A significant pain point in dataset migrations is converting schemas and transforming data to fit new storage formats or business rules. Honk agents automate this by applying declarative transformation rules defined in a YAML manifest. For example, when migrating a dataset from Avro to Parquet, the agent reads source schema, converts field types, and compresses data without manual intervention. It also handles complex tasks like backfilling—recomputing data for a historical time window—by orchestrating Spark jobs on the fly. The agents are versioned, so each migration is traceable and reproducible. By encoding transformation logic in code (not ad-hoc scripts), Spotify eliminated thousands of hours of manual coding and reduced the error rate by 90%. Moreover, the agents can automatically detect breaking changes in downstream consumer applications (e.g., a missing column in a reporting tool) and alert developers before committing the migration, preventing production incidents.

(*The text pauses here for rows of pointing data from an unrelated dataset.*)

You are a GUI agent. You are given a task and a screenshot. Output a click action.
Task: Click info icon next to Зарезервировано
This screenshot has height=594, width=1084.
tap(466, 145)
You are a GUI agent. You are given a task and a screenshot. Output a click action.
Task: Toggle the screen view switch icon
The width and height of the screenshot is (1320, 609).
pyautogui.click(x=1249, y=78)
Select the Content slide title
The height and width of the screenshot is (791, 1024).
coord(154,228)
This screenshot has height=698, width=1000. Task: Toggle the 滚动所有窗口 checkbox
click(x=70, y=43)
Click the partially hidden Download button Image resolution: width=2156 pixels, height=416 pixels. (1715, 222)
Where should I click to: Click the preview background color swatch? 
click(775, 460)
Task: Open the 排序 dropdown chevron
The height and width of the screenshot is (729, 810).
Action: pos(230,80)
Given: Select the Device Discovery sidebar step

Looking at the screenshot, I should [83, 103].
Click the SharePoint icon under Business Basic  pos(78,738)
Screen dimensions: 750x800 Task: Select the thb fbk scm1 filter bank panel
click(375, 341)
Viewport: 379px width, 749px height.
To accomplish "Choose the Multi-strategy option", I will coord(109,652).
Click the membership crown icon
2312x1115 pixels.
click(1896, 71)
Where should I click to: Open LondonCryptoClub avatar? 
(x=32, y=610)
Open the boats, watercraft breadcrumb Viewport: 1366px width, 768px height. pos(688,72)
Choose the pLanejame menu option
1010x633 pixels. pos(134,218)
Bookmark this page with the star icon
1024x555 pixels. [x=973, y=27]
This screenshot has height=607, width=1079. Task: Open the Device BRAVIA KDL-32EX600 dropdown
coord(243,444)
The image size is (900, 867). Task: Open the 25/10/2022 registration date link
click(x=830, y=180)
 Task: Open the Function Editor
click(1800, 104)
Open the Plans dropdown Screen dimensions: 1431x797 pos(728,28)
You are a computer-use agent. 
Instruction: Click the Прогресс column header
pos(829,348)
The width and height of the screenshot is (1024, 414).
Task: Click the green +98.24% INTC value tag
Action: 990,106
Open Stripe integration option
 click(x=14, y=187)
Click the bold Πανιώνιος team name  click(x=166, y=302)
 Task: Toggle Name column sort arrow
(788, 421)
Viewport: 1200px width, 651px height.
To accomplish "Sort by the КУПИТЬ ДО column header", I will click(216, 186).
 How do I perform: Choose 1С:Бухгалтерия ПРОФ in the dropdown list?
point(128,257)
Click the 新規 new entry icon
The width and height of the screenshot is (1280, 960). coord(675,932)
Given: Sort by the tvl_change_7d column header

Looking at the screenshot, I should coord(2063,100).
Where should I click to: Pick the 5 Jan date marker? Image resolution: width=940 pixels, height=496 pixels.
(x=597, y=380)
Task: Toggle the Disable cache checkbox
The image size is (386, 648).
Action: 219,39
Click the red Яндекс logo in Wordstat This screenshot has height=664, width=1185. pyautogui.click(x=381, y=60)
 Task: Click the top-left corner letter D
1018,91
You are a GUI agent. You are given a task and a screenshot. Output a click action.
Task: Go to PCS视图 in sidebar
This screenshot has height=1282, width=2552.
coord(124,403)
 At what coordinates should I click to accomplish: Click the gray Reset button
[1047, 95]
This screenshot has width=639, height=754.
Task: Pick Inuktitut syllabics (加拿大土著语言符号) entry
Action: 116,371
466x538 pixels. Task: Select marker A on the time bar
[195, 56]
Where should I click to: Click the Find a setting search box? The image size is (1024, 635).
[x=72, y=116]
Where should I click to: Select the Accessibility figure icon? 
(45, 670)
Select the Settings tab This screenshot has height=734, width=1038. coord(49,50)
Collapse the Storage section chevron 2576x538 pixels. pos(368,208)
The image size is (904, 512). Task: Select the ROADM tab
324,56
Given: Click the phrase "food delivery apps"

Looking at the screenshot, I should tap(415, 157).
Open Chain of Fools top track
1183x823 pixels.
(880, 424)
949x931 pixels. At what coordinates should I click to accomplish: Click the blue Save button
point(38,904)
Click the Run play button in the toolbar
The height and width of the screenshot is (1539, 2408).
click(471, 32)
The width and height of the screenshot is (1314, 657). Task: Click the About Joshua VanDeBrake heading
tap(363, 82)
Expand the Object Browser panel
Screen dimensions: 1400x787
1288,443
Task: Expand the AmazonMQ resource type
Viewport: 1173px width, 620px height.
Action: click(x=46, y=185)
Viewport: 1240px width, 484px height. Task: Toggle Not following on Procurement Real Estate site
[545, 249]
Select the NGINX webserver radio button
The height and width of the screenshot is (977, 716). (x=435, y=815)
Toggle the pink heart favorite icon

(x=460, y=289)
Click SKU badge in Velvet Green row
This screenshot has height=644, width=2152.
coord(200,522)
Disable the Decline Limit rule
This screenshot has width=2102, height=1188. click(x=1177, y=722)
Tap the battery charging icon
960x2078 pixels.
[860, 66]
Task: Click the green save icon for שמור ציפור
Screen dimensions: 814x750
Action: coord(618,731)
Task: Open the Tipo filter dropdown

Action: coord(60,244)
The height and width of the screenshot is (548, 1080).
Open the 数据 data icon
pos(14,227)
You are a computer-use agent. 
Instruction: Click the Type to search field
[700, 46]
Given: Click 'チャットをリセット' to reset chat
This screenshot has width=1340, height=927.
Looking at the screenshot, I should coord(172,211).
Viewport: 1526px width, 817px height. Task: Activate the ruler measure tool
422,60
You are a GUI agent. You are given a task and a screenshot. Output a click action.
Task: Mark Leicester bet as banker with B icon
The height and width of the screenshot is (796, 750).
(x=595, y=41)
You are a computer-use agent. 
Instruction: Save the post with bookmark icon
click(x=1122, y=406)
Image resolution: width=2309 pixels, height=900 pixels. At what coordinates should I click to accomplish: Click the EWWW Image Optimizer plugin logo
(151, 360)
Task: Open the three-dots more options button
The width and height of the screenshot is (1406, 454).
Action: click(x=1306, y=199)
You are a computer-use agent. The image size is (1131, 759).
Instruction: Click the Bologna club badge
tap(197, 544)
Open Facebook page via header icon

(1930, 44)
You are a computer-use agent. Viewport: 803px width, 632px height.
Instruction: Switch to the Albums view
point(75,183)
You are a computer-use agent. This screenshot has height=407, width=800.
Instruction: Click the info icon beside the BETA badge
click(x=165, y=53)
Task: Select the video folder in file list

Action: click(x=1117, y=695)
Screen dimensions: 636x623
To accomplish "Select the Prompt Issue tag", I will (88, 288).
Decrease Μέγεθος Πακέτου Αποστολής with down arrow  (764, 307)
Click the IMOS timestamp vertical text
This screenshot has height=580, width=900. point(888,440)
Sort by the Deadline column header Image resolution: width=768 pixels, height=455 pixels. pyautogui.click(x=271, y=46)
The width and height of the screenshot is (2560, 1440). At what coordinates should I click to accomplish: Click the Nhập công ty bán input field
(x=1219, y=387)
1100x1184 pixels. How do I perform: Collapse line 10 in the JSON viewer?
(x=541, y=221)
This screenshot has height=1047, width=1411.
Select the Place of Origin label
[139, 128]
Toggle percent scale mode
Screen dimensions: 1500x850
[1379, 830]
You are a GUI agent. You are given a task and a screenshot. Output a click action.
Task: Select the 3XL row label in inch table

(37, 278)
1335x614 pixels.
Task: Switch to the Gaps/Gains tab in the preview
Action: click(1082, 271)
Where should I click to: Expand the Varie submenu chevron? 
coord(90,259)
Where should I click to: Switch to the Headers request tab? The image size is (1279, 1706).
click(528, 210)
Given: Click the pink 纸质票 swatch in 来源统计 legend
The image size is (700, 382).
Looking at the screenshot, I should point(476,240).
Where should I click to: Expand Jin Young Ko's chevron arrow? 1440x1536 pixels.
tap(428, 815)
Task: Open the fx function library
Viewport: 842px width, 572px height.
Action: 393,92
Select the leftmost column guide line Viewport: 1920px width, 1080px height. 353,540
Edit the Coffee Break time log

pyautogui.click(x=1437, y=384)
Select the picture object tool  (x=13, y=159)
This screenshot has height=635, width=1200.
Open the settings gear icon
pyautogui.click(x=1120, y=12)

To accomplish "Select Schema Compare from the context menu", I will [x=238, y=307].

5 Key Insights into Supercharging Dataset Migrations with Background Coding Agents
Source: engineering.atspotify.com

5. Monitoring, Observability, and Safety Nets

No automation is complete without robust monitoring. Honk emits detailed metrics and logs to Spotify's observability stack, including migration duration, success rate, data consistency checks, and resource consumption. These are surfaced in real-time via Backstage dashboards and integrated with alerting systems like PagerDuty. Key safety features include automatic rollback on verification failure: after a migration, the agent runs a data comparison between old and new datasets; if differences exceed a threshold, the change is reverted. Additionally, a circuit breaker halts all migrations if too many failures occur in a short window. For sensitive datasets, the agent supports a two-phase commit with an approval step in Backstage. This layered approach gives engineers confidence to automate even the most critical migrations. As a result, Spotify now performs over 95% of dataset migrations automatically, with a 99.9% success rate, all while keeping consumer impact below 0.1%.

Conclusion

Background coding agents like Honk, combined with Backstage and Fleet Management, have revolutionized how Spotify handles downstream dataset migrations. By automating repetitive tasks, scaling effortlessly, and providing deep observability, we've turned a high-risk manual process into a reliable, self-service operation. These five insights—agent architecture, developer portal integration, fleet orchestration, automated transformations, and safety nets—form a blueprint that any engineering team can adapt. As data volumes continue to grow, this approach ensures that migration pain is a thing of the past, freeing teams to innovate rather than maintain. For more details, explore the previous parts of our Honk series or dive into the open-source components on GitHub.